If the cuboid looks like this, you are successfully only drawing its edges, the so-called wireframe. Wireframe drawing is a good test whether your implementation of projection works: If the wireframe looks correct, but the filled version is wrong, then you know you have to look for the mistake in the polygon-fill routines and not in the projection routines.

This is an example of a buffer overflow: The part of the object that sticks out at the side reappears at the opposite side, one row below (if you look closely). This kind of overflow is clearly caused by a lack of clipping. It often goes along with unexpected crashes: If your drawing routine writes into the wrong line (especially at the top or bottom), it will sooner or later also write outside the buffer, rendering other data in memory useless.
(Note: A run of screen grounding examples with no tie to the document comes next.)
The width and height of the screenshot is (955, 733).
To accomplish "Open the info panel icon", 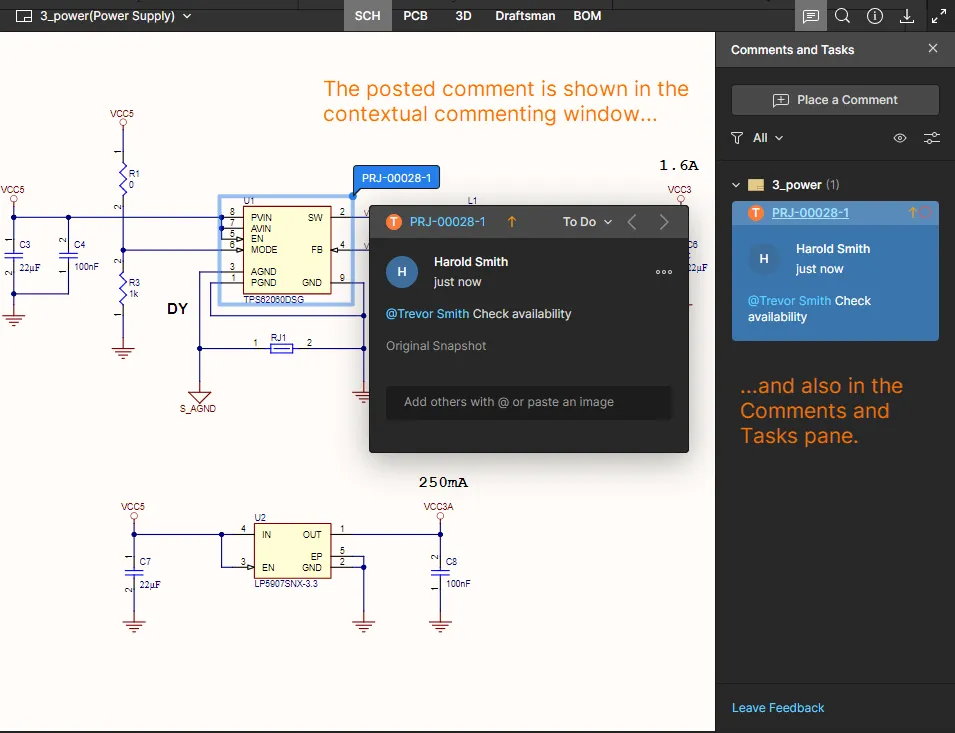I will click(x=875, y=16).
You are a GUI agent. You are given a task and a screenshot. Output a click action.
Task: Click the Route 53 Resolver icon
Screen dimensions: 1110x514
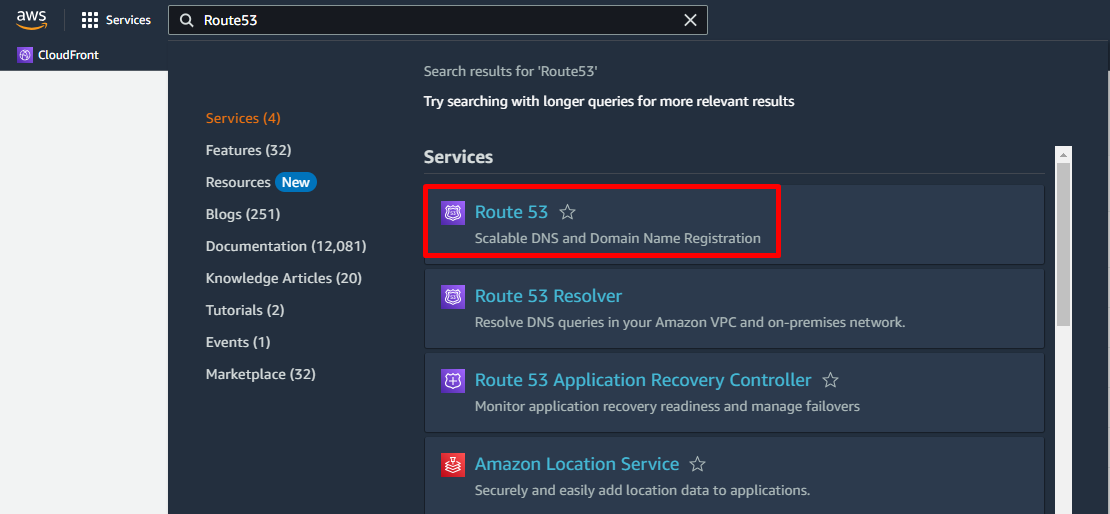coord(453,297)
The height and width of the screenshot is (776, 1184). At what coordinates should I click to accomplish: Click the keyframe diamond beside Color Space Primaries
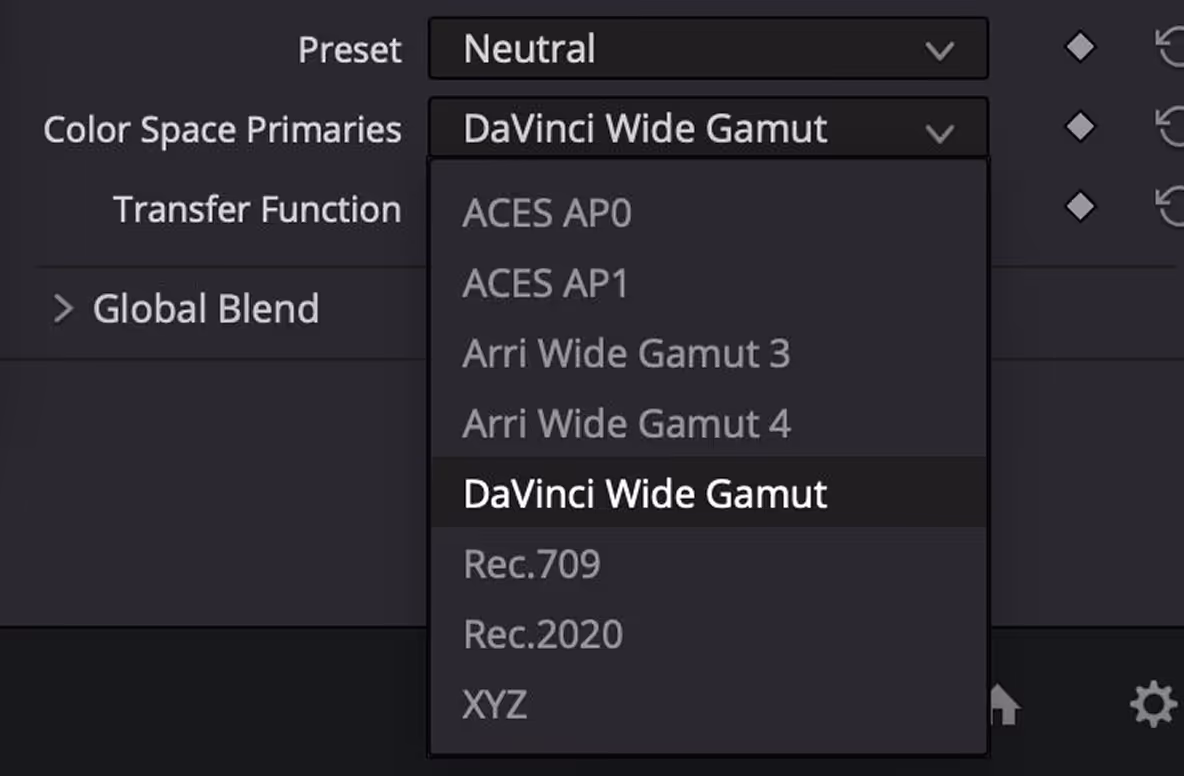1080,126
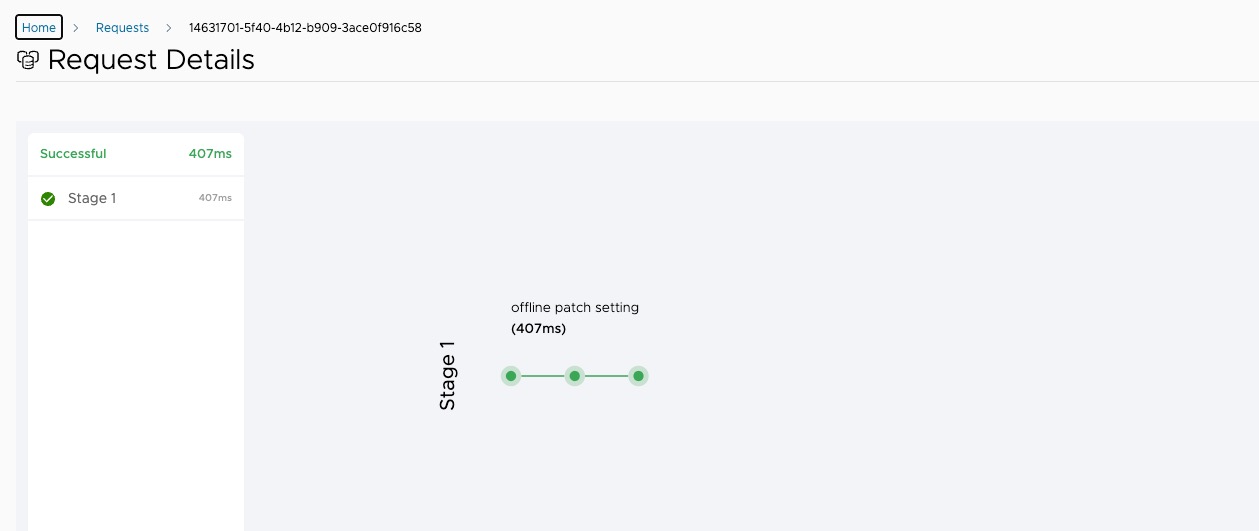This screenshot has height=531, width=1259.
Task: Click the first node in the stage pipeline
Action: (x=511, y=376)
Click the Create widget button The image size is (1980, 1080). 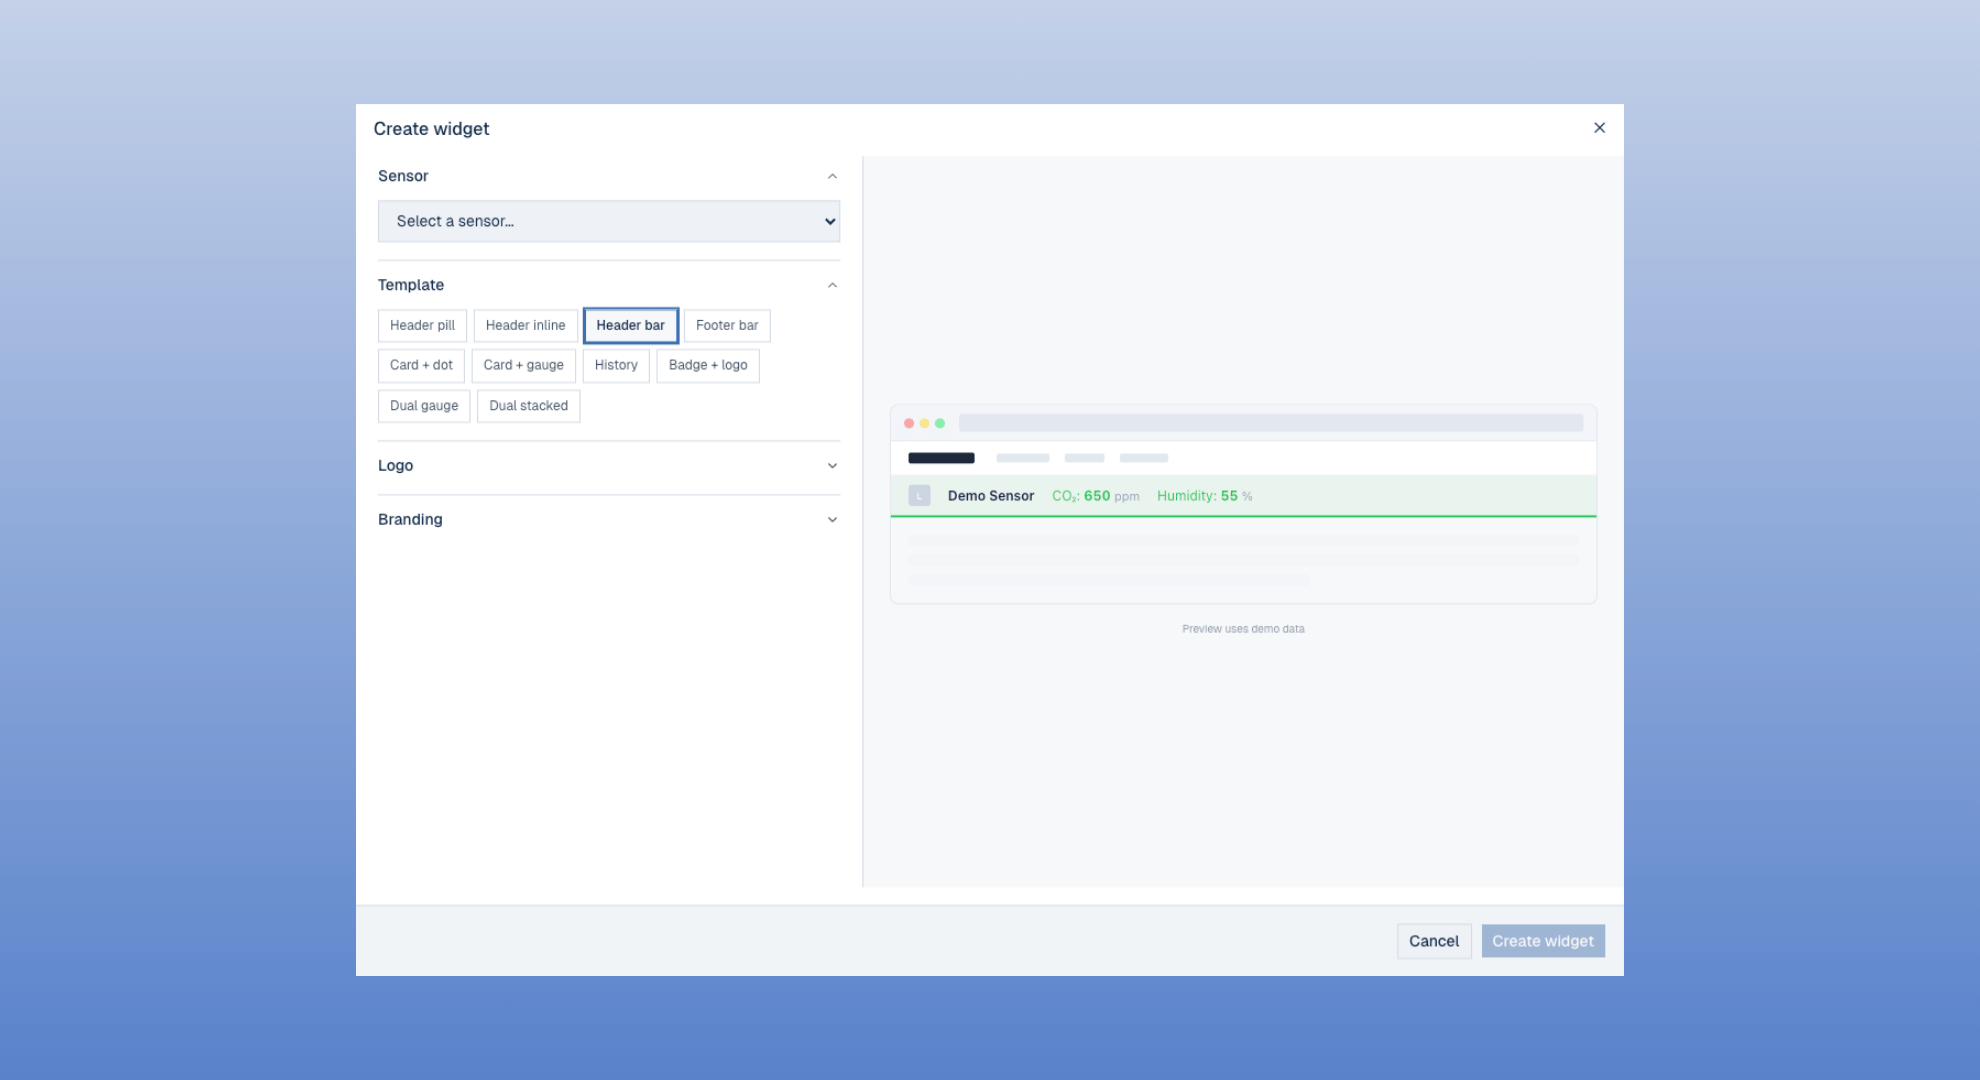[1542, 941]
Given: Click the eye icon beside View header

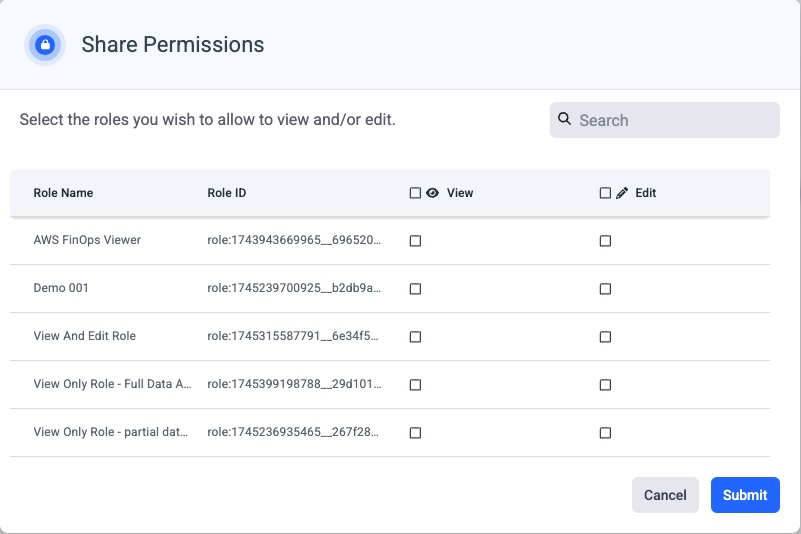Looking at the screenshot, I should [x=433, y=193].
This cube's width is too narrow: To track the cause down, try to estimate by how much the width is too narrow — it's two-thirds... So where in the algorithm do we use the value three...? Aha! In 24-bit color, each pixel consists of three samples, one for red, green and blue (RPG). So in this case, the algorithm did manage to put some colors in, but took merely 1-byte (8bit) instead of 3-byte (24bit) steps, failing to draw two-thirds of the object's width.

On the other hand, if the object depicted is drawn too wide, check whether something is wrong with your xUnit. Here too, you can track down the error by the factor by which it is woo wide.
Similarly, if you notice a horizontal line instead of a filled area, look at the parts of the algorithm that decide when to switch to the next scanline: One of them calculates a wrong value for yUnit (it draws several scanlines at the same y-height).

This stripey cuboid has several bugs, and it serves as a good example of another 24bit-color problem: Here apparently, only every third pixel gets set to a value, resulting in this peculiar RGB-striped look. Related errors color the cuboid indigo-yellow-magenta (not a pretty sight), or black/white (all samples 255 or all of them 0). Check your setPixel() method, the instance variables it uses, and the arguments it's given.

If objects in the back obstruct objects in the front, than you are either lacking hidden-surface removal or your implementation of it does not work.